The Bush Administration tried to camouflage its 180-degree reversal of its tariffs on imported steel with happy talk about an improved economy and efficiency efforts by the domestic steel industry. But nobody's fooled; the Bush Administration ceded control of U.S. trade policy to a bunch of bureaucrats in Geneva who meet and decide in secret, and from whose ukases there is no appeal.
Regardless of whether one sides with the steel producers in favor of tariffs on imported steel, or with the steel consumers who want cheap imported steel, we have to cringe at how the United States was humiliated. The Bush cave-in means a significant loss of American sovereignty to govern our own affairs.
If the SAT test hadn't abandoned its section on analogies, here is one that could have been used on the next exam. Marbury v. Madison is to making the Supreme Court the final arbiter of the Constitution as the Bush surrender on steel tariffs is to making the World Trade Organization (WTO) the final arbiter of U.S. foreign trade.
Bush imposed his steel tariffs 20 months ago with the promise they would last three years. He lifted the tariffs on December 4 to take effect immediately, not gradually, and without any government aid for the 187,000 steel workers and the 600,000 retired steel workers and their dependents who rely on the industry for their benefits.
The WTO ruled that our steel tariffs were illegal, and authorized European and Asian nations to devise $2.2 billion in retaliatory tariffs against the United States. Our so-called friends in Europe figured out how to apply the maximum hurtful pressure on President Bush.
Looking at the electoral map, the Europeans announced they would concentrate the $2.2 billion in sanctions against products made in states Bush needs to win in 2004. The targeted states were North and South Carolina, where textiles are manufactured, and Florida and the midwestern states that produce farm products.
That amounts to playing James Carville-style political hardball. The Europeans must still be gasping at how fast the man they thought was the Crawford cowboy turned and ran.
The global-economy cheerleaders relished their victory. The New York Times twice rejoiced in the "raw political fact" that the WTO is now dictating our trade rules.
Pascal Lamy, Europe's top trade official, gloated: "I am pleased to announce that all our efforts have worked." Remarking that the impending $2.2 billion in sanctions were "a tool for compliance," he condescendingly added that they will now disappear because the Americans "have complied."
Indeed, one of Bush's senior aides admitted, "Defiance had real costs." Bush let his trade representative Robert B. Zoellick float the fiction that the WTO ruling was only a minor consideration.

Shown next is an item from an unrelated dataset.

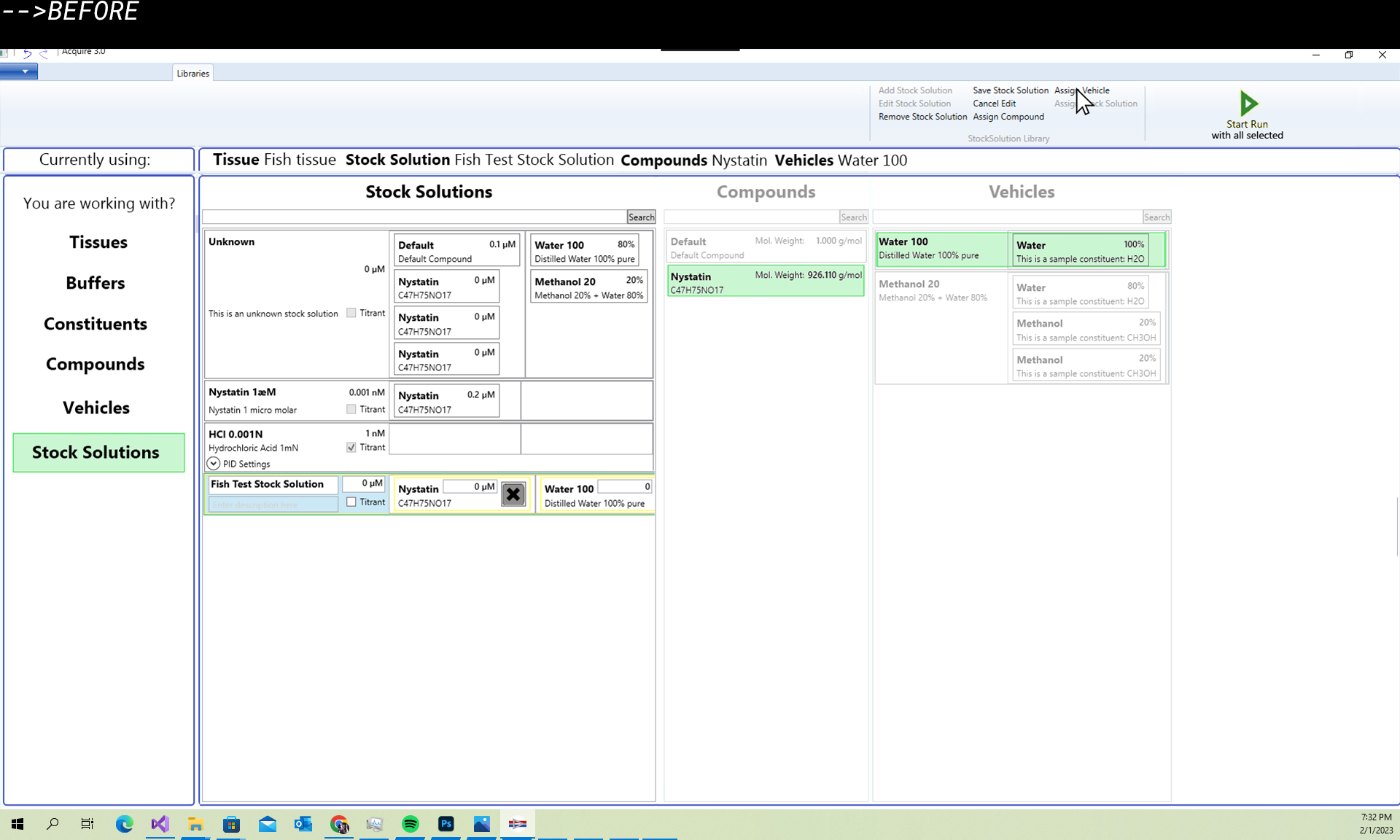
Task: Expand the PID Settings section
Action: [x=214, y=464]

How did America get in the fix whereby the greatest economic power in the world was forced to obey the rulings of a bunch of foreign bureaucrats headquartered in Geneva? The U.S. Constitution grants Congress the power "to regulate commerce with foreign nations" and "to lay and collect taxes, duties, imposts and excises."
It happened in 1994 when the 14-page charter for the World Trade Organization was surreptitiously added to the 22,000-page GATT agreement (General Agreement on Tariffs and Trade) and scheduled for a vote on October 5. After receiving thousands of phone calls against GATT/WTO, President Clinton, Speaker Tom Foley and House Republican leader Newt Gingrich cooked up an insider deal to reschedule the vote in a lame-duck session after the November election, when defeated and retiring Members would be looking for jobs with the big corporations expected to benefit.

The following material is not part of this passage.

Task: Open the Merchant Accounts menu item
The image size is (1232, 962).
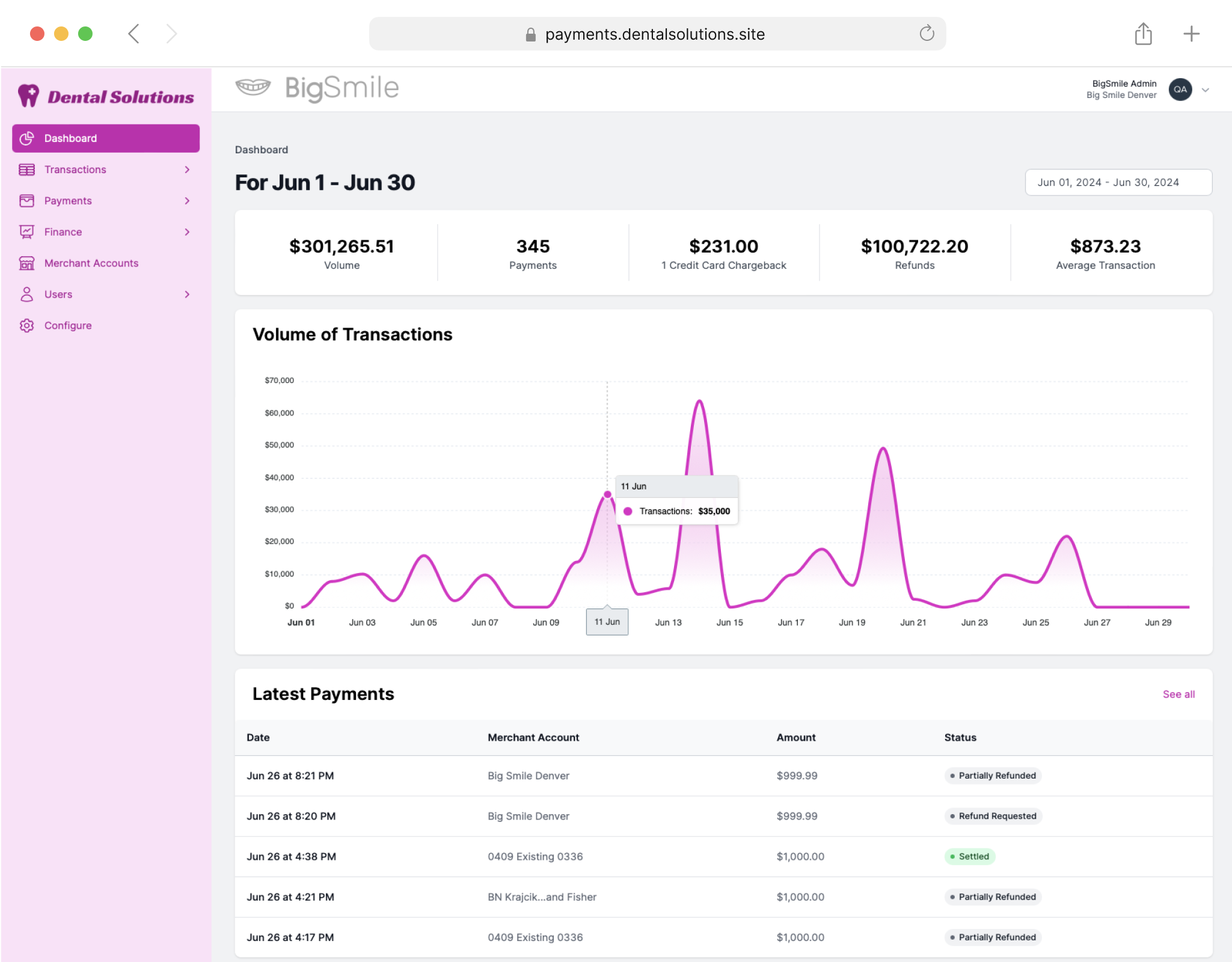Action: [x=91, y=263]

The vote on GATT/WTO bypassed our Constitution's requirement that treaties must get a two-thirds vote in the Senate to be valid. GATT/WTO was passed only by a simple majority in both Houses under Fast Track, a process that severely restricted debate and amendment.
Previous GATT agreements had been contractual relationships between sovereign nations, in which all members had to agree to any tariff changes or penalties. The 1994 GATT/WTO agreement locked us into a sort of Global Supreme Court of Trade empowered to make unappealable rulings, monitor national responses, compel enforcement of its decisions, impose sanctions and fines, and authorize retaliation against disobedient nations.
President Bush tried to mollify the steel workers by saying he would continue pressing other nations to stop subsidizing their own inefficient steel producers. That's a tacit admission that free trade forces American workers to compete with low-wage-no-benefits foreign workers whose industries are subsidized by their governments.
There is a fundamental difference between free trade as we know it in the great common market we enjoy in the United States, and the global free trade that is the goal of GATT/WTO. Our country survived the transfer of industries from the Rust Belt to the Sun Belt, but forcing American workers to compete with the pitifully low wages paid in the rest of the world is a very different matter.